I'm trying to crawl this website:
http://www.aido.com/eshop/cl_2-c_189-p_185/stationery/pens.html
I can get all the products in this page, but how do I issue the request for "View More" link at the bottom of the page?
My code till now is:
rules = (
Rule(SgmlLinkExtractor(restrict_xpaths='//li[#class="normalLeft"]/div/a',unique=True)),
Rule(SgmlLinkExtractor(restrict_xpaths='//div[#id="topParentChilds"]/div/div[#class="clm2"]/a',unique=True)),
Rule(SgmlLinkExtractor(restrict_xpaths='//p[#class="proHead"]/a',unique=True)),
Rule(SgmlLinkExtractor(allow=('http://[^/]+/[^/]+/[^/]+/[^/]+$', ), deny=('/about-us/about-us/contact-us', './music.html', ) ,unique=True),callback='parse_item'),
)
Any help?
First of all, you should take a look at this thread on how to deal with scraping ajax dynamically loaded content:
Can scrapy be used to scrape dynamic content from websites that are using AJAX?
So, clicking on "View More" button fires up an XHR request:
http://www.aido.com/eshop/faces/tiles/category.jsp?q=&categoryID=189&catalogueID=2&parentCategoryID=185&viewType=grid&bnm=&atmSize=&format=&gender=&ageRange=&actor=&director=&author=®ion=&compProductType=&compOperatingSystem=&compScreenSize=&compCpuSpeed=&compRam=&compGraphicProcessor=&compDedicatedGraphicMemory=&mobProductType=&mobOperatingSystem=&mobCameraMegapixels=&mobScreenSize=&mobProcessor=&mobRam=&mobInternalStorage=&elecProductType=&elecFeature=&elecPlaybackFormat=&elecOutput=&elecPlatform=&elecMegaPixels=&elecOpticalZoom=&elecCapacity=&elecDisplaySize=&narrowage=&color=&prc=&k1=&k2=&k3=&k4=&k5=&k6=&k7=&k8=&k9=&k10=&k11=&k12=&startPrize=&endPrize=&newArrival=&entityType=&entityId=&brandId=&brandCmsFlag=&boutiqueID=&nmt=&disc=&rat=&cts=empty&isBoutiqueSoldOut=undefined&sort=12&isAjax=true&hstart=24&targetDIV=searchResultDisplay
which returns text/html of the next 24 items.
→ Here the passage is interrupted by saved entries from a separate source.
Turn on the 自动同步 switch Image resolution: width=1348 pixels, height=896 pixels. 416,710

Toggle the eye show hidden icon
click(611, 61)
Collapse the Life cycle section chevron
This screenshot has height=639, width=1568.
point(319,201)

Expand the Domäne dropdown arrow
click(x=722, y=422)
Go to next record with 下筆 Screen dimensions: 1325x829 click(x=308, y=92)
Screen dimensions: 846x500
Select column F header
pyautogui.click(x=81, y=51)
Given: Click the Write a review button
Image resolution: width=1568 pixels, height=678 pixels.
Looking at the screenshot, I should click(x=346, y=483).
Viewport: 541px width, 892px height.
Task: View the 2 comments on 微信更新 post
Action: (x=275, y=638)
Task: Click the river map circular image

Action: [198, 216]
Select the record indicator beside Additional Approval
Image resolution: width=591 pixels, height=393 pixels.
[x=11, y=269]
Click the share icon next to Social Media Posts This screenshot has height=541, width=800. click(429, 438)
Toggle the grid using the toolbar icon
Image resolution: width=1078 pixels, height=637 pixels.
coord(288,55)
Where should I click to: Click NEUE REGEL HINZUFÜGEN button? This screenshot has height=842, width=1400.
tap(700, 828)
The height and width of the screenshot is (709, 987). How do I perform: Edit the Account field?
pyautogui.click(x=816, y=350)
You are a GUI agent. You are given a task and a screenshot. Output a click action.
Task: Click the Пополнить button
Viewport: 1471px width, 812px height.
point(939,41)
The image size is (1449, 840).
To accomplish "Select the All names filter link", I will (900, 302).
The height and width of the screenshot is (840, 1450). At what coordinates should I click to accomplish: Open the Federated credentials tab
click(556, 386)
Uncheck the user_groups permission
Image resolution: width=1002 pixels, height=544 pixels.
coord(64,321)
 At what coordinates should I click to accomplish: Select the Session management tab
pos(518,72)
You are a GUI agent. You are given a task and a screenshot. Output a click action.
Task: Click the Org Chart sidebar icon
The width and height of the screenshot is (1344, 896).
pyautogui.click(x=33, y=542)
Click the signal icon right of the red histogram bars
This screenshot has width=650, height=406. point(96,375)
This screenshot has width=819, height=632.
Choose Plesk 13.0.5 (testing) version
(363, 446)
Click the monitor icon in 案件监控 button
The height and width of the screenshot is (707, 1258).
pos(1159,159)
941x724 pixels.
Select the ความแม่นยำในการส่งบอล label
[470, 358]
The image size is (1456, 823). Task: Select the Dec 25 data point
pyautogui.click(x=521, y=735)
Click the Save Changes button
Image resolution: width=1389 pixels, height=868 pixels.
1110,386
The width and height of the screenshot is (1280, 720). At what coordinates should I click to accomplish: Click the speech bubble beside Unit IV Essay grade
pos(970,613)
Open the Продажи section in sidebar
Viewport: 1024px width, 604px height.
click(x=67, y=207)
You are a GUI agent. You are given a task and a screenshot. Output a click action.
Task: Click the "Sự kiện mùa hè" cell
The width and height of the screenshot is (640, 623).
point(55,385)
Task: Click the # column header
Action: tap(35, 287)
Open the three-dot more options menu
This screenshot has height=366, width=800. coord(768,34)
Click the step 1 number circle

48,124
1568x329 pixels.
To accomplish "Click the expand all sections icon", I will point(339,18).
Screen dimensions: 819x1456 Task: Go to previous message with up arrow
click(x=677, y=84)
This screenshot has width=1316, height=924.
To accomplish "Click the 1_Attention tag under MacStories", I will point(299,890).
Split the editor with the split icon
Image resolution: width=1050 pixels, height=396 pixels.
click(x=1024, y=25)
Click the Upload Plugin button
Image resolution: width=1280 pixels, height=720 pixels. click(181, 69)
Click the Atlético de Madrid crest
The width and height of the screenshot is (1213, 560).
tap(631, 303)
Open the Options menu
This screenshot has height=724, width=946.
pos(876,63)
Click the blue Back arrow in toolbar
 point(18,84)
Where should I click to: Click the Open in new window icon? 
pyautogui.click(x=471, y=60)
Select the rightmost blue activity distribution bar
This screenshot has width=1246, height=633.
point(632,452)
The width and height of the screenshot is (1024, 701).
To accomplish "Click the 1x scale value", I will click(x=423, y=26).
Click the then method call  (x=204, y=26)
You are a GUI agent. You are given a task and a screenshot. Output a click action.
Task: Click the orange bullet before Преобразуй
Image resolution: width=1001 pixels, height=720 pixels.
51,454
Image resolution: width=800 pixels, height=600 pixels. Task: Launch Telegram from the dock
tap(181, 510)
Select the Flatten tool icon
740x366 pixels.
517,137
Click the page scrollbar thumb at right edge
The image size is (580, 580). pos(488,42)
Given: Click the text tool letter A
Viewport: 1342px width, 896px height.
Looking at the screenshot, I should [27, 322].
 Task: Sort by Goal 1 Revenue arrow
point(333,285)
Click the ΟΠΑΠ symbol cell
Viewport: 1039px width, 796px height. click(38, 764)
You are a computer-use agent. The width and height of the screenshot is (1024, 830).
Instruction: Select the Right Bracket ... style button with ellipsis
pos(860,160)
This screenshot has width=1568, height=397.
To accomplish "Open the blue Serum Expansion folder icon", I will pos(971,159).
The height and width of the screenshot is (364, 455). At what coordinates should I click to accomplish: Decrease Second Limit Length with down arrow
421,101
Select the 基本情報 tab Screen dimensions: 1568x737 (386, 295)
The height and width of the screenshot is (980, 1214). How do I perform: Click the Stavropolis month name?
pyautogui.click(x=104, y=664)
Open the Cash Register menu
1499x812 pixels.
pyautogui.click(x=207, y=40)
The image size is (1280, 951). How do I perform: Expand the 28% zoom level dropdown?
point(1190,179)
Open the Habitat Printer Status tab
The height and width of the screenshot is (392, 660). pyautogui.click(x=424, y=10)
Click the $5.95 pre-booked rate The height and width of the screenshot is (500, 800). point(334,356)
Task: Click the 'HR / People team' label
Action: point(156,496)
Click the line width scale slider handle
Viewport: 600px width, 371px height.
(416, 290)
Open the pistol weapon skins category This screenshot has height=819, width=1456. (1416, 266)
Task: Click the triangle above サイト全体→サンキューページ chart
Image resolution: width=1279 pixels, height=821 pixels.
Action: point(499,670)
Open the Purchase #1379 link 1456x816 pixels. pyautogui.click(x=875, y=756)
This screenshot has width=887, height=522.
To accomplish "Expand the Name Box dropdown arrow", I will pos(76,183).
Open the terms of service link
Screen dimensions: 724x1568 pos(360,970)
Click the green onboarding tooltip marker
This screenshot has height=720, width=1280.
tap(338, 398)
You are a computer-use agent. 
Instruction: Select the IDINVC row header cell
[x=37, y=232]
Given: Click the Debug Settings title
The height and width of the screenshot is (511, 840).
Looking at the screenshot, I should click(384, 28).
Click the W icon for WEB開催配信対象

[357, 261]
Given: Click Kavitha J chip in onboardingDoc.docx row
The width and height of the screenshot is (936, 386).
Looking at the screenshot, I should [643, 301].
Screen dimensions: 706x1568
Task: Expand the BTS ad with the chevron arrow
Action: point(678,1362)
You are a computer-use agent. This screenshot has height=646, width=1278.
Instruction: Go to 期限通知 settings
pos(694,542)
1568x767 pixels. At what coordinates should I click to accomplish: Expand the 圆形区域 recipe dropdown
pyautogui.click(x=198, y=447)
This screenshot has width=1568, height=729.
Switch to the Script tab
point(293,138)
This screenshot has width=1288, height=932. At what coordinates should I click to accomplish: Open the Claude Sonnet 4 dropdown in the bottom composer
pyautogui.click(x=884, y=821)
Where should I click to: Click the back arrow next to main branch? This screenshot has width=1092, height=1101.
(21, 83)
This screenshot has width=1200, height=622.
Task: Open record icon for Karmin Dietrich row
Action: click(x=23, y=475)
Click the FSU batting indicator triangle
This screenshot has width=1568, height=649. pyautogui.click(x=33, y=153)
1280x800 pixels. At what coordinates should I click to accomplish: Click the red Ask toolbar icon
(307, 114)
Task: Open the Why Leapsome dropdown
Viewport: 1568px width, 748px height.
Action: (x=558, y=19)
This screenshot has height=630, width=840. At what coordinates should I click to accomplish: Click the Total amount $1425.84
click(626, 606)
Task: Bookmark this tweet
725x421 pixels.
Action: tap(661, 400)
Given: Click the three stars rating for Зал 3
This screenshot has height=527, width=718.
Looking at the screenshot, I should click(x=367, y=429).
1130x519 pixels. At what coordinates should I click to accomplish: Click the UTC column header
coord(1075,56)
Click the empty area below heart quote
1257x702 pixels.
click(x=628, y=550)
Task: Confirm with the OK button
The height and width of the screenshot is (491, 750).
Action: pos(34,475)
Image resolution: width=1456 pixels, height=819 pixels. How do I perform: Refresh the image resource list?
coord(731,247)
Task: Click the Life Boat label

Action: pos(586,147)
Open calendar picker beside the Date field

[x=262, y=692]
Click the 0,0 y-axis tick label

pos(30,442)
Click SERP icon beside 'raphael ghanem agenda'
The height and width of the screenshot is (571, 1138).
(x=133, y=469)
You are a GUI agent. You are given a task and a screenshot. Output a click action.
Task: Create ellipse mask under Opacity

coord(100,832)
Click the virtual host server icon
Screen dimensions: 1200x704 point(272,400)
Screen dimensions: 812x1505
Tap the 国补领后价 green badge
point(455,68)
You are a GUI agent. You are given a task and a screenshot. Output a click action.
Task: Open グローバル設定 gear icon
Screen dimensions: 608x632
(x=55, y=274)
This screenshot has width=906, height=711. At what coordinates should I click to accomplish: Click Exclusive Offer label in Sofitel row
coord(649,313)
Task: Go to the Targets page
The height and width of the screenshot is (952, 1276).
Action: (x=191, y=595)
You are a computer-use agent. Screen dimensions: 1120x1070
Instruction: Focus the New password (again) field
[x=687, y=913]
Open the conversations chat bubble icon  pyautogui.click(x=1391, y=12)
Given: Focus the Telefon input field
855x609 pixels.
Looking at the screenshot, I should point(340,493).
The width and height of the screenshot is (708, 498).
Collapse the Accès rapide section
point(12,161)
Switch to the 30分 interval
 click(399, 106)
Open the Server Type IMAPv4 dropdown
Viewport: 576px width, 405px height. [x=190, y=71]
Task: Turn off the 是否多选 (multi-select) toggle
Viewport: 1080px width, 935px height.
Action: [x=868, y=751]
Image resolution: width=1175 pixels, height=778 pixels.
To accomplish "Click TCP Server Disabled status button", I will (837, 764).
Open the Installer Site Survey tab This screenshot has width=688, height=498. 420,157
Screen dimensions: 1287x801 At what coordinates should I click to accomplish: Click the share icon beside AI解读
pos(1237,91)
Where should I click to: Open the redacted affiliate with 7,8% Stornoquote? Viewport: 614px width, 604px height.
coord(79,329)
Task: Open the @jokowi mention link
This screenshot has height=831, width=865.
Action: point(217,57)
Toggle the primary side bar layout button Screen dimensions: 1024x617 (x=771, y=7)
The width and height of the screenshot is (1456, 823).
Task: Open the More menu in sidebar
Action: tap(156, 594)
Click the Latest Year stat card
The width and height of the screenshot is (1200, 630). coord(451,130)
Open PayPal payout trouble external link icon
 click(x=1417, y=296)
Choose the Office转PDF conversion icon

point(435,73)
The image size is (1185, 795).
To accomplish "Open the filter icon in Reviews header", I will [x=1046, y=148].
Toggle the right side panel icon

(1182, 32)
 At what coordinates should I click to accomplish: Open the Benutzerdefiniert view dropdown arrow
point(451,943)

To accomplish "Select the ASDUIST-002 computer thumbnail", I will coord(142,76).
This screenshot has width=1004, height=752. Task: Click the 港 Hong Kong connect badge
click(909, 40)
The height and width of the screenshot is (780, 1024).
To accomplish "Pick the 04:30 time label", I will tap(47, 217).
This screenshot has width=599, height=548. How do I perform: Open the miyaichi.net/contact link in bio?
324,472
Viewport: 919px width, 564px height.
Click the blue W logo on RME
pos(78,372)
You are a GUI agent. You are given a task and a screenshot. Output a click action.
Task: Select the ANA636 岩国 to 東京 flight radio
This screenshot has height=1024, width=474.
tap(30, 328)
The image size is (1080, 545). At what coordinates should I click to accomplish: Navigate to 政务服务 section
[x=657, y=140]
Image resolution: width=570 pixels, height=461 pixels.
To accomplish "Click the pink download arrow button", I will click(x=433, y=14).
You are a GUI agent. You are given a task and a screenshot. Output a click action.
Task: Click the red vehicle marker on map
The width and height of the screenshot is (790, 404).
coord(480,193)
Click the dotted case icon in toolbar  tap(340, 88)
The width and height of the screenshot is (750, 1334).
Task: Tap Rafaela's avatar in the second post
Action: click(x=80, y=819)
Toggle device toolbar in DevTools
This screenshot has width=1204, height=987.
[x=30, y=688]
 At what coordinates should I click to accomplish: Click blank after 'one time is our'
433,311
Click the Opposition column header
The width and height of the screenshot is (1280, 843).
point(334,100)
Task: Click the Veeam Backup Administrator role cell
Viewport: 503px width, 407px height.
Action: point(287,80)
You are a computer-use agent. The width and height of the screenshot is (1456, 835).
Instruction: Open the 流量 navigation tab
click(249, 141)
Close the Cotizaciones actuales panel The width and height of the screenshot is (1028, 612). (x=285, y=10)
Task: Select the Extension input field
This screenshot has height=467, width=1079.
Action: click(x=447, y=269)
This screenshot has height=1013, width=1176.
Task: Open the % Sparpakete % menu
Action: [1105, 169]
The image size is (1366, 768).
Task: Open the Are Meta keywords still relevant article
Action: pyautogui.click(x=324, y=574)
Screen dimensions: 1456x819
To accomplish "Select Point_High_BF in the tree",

Note this hstart=24 parameter: first time you click "View more" it's equal to 24, second time - 48 etc..this should be your lifesaver.
Now, you should simulate these requests in your spider. The recommended way to do this is to instantiate scrapy's Request object providing callback where you'll extract the data.
Hope that helps.